(A cura di Manuel Capurro)
Il curatore che agisce con l’azione sociale di responsabilità nei confronti degli amministratori lo fa sostituendosi non agli autori dell’illecito, cioè agli amministratori, ma alla società che nei confronti degli amministratori avrebbe potuto agire. Pertanto, se gli amministratori hanno posto in essere una condotta concorrente con quella di un terzo (nel caso di specie alcuni istituti di credito che avevano abusivamente effettuato concessione di credito diretta a mantenere artificiosamente in vita una impresa decotta), quest’ultimo ben potrà rispondere nei confronti della società e, dopo la dichiarazione di fallimento, del curatore in rappresentanza della massa.

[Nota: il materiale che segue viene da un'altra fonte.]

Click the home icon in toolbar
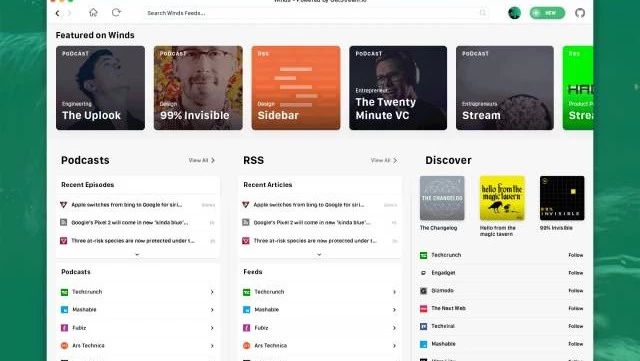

L’azione in questione, tuttavia, non è un’azione di massa, ma una azione finalizzata a tutelare un credito risarcitorio facente capo alla società fallita che non attiene a diritti o beni di natura strettamente personale ex art. 46, comma 1, n.1, legge fall. e che, quindi, rientra tra “i rapporti di diritto patrimoniale compresi nel fallimento” (art. 43, comma 1, legge fall.) oggetto di controversie nelle quali sta in giudizio il curatore in sostituzione del soggetto fallito.
Si tratta, pertanto, di una domanda che il fallito avrebbe potuto proporre prima della dichiarazione di fallimento non coperta quindi dalla decisone delle S.U. della Corte di Cassazione n. 7029/2006, secondo cui il curatore fallimentare non è legittimato a proporre, nei confronti del finanziatore responsabile, l’azione da illecito aquiliano per il risarcimento dei danni causati ai creditori dall’abusiva concessione di credito diretta a mantenere artificiosamente in vita una impresa decotta, suscitando così nel mercato la falsa impressione che si tratti di impresa economicamente valida, sul presupposto, da un lato, che la funzione del curatore è quella di conservare il patrimonio del debitore, come sua garanzia generica attraverso l’esercizio delle così dette azioni di massa, dirette ad ottenere la ricostituzione del patrimonio predetto e caratterizzate dal carattere indistinto quanto ai possibili beneficiari del suo esito positivo dall’altro, che siffatta legittimazione ad agire, sostitutiva dei singoli creditori, non sussiste in presenza di azioni esercitabili individualmente, in quanto dirette ad ottenere un vantaggio esclusivo e diretto del creditore nei confronti di soggetti diversi dal fallito, come avviene mediante le azioni di cui agli artt. 2395 e 2449 c.c..
Nel caso in questione, tuttavia, la Curatela secondo il Tribunale di Prato non esercita un’azione volta a tutelare il singolo creditore, bensì un’azione fondata sul concorso delle Banche convenute nella responsabilità dell’amministratore nei confronti della società.